The Shuping landslide is also associated with a dam and a lake. But its behavior is the opposite of what happened at the Vajont Dam: The Shuping landslide accelerates when the level of the nearby lake is lowered, Veveakis notes. Every landslide is different, he explains, and so “we wanted to see how the model would perform in two opposite scenarios.”
The model works by taking temperature readings in a relatively thin layer of soft rock known as the shear band, which is generally found at the base of a landslide. Although the model specifically examined clay in the Vajont and Shuping examples, the approach “is generic for rocks that are sensitive to shearing, creeping, and temperature variations,” Veveakis says. Because actual measurements from the shear bands in the Vajont and Shuping landslides were not available, the researchers estimated the friction and internal temperatures, Duke noted in the same release.

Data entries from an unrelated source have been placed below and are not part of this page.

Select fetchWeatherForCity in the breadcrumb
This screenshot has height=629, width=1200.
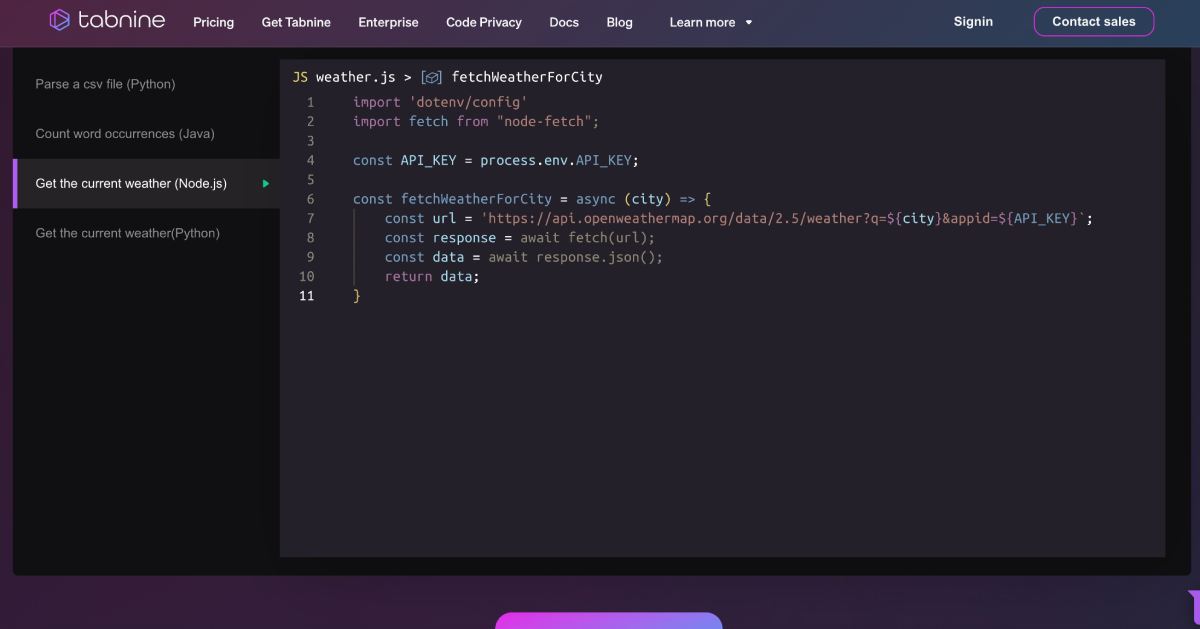(529, 76)
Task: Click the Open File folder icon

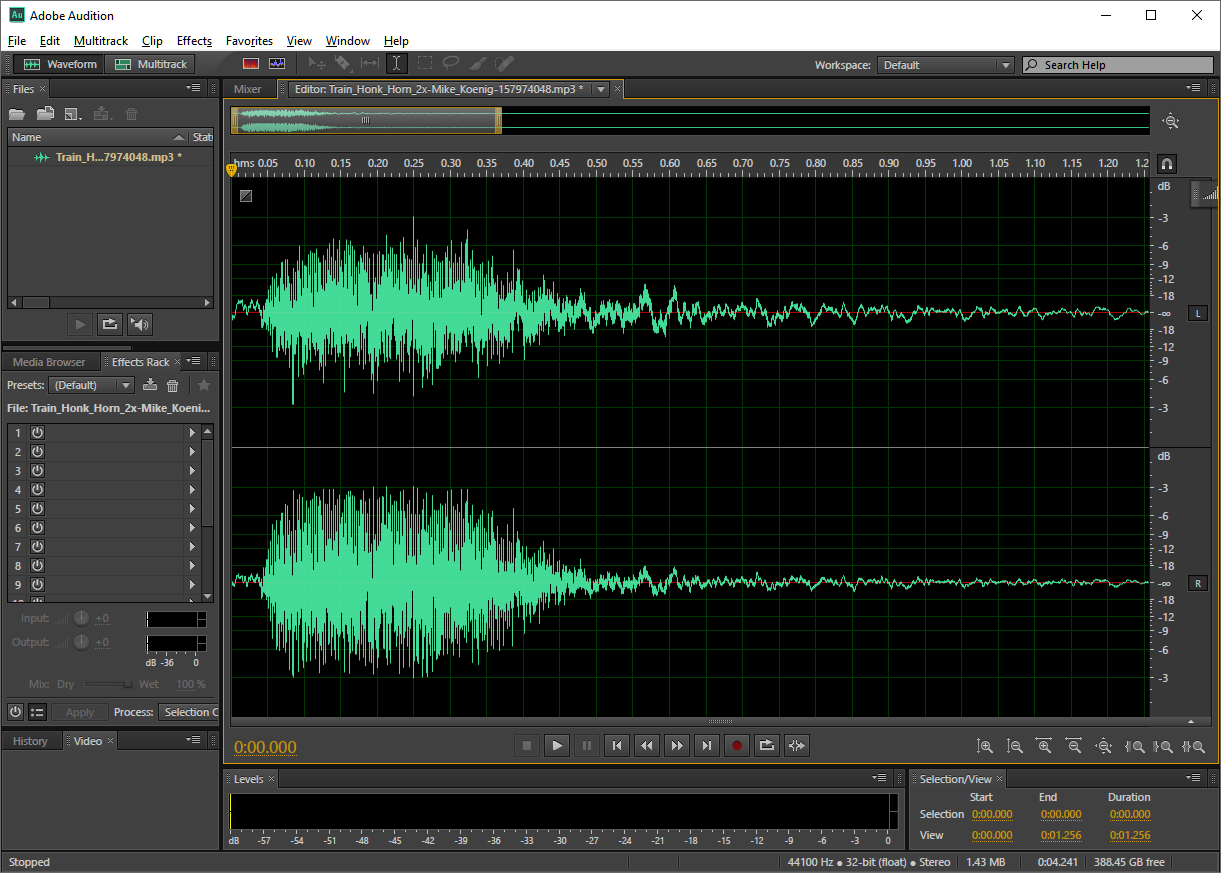Action: 17,114
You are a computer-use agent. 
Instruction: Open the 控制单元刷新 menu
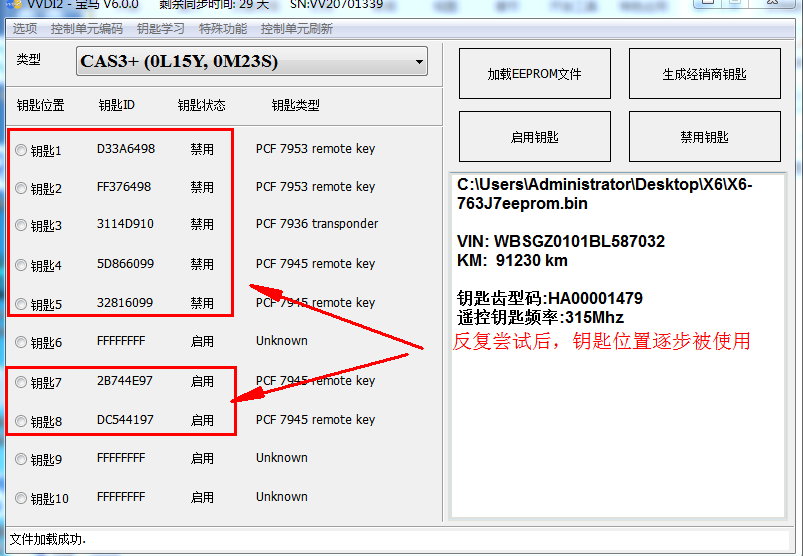click(296, 29)
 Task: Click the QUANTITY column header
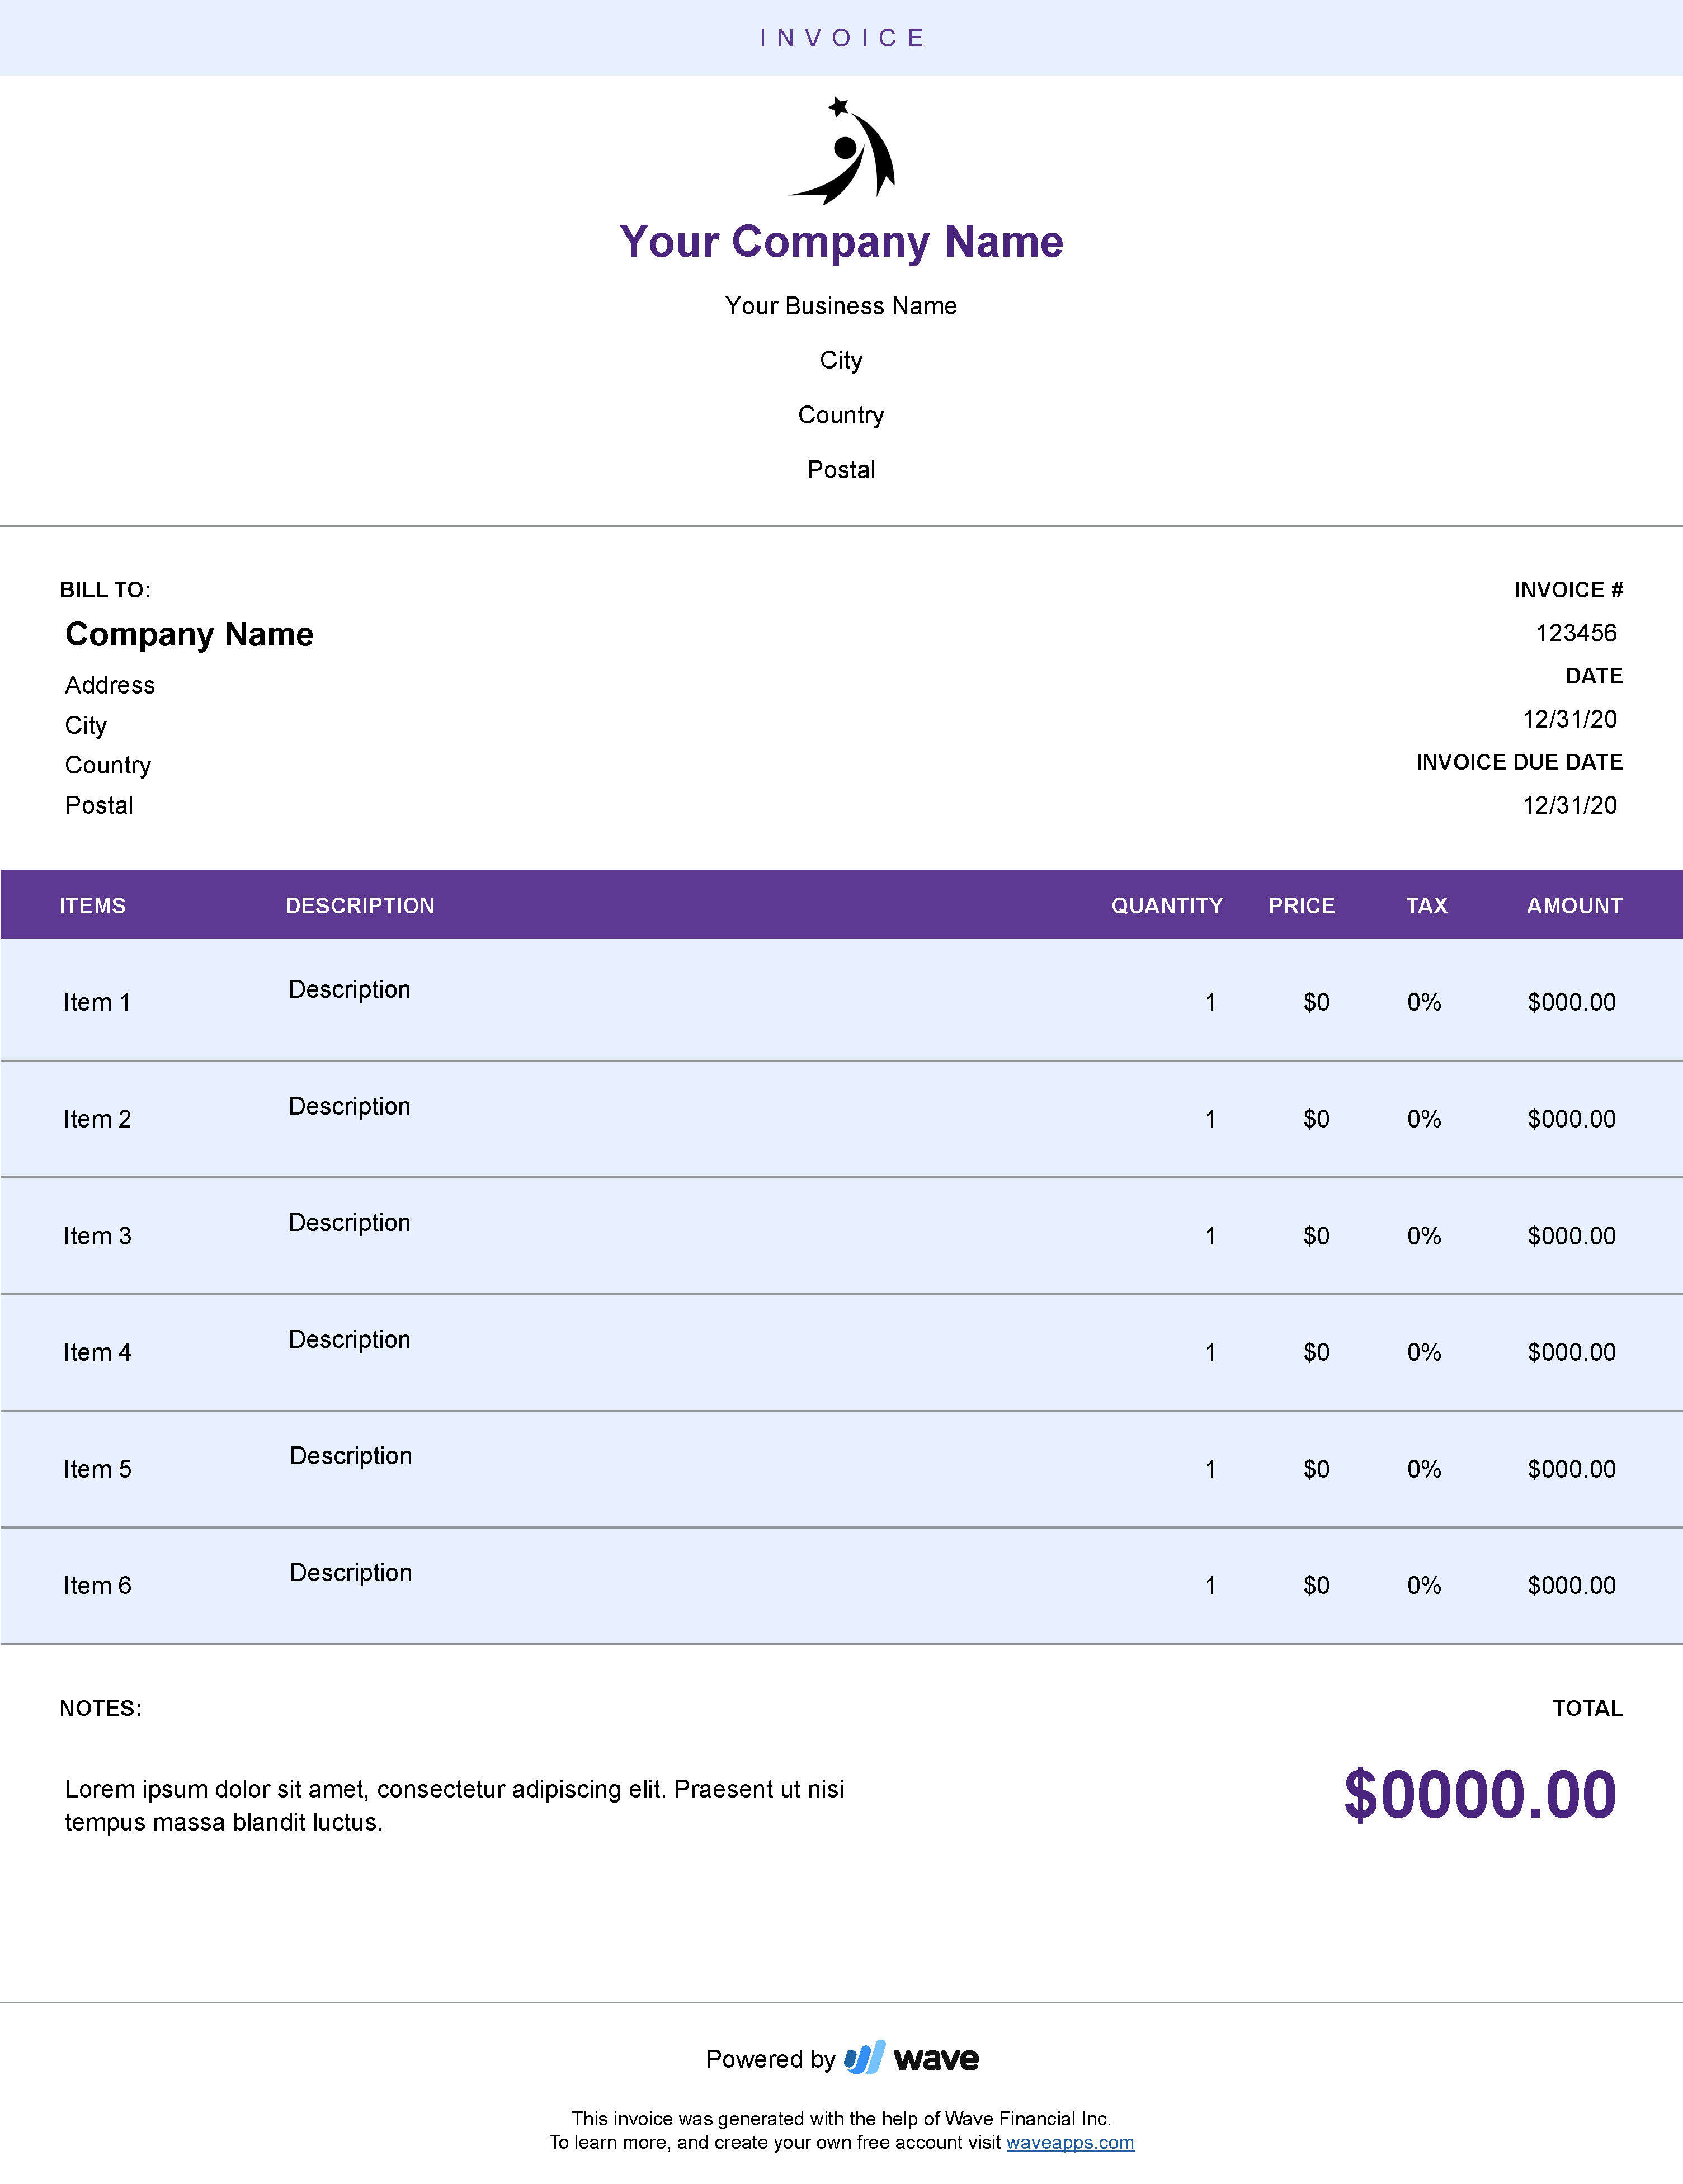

Veveakis and Seguí are applying the model to an active landslide in Andorra known as El Forn, which is being closely monitored by the Andorran government. Movement of the El Forn landslide is not associated with a dam and lake, but rather it is affected by snowmelt, precipitation, and groundwater levels, says Seguí. A bore hole drilled into the El Forn site provided access for a thermometer to measure temperature as well as piezometers to record water pressure and an extensometer to measure horizontal displacement. Core samples were also extracted, which means the Duke team now has several years’ worth of site-specific data and material to work with. Because each landslide is unique, even the changes in temperature that the researchers are studying are subjective rather than absolute.
“You have to test the material in a laboratory and see its (thermal) sensitivity,” explains Seguí. “You take months or years of data to train the model, and then see the evolution of, say, the velocity or the water pressure linked to the response of the temperature of the material. Then you can see that, say, a 0.2-degree change in temperature is a lot for that material, or maybe you need a change of 10 degrees.”
So far, the results are promising. In a paper scheduled for an upcoming issue of the journal Geophysical Research Letters, Seguí and Veveakis conclude that the combined data offer “favorable results of the mathematical model. This will allow scientists to “forecast… the behavior (i.e., displacement) of a deep-seated landslide.”
The goal is to provide advance warning of an imminent collapse as well as a stability threshold, Veveakis says, “so that we can tell the engineer in the field not only when the landslide will fail but also at what point it is still susceptible to human intervention.” If the model’s calculations are correct, Veveakis adds, it could have predicted the Vajont collapse a few weeks in advance. In other cases, the model could predict a collapse as much as a year or more ahead of the event. That would give engineers time to increase or lower reservoir levels, dig wells to pump out groundwater, evacuate populations, or take other actions “before the landslide reaches the point of no return,” Seguí says.
This article first appeared in the December 2020 issue of Civil Engineering as “Duke Researchers Test Landslide Temperatures To Predict Collapses.”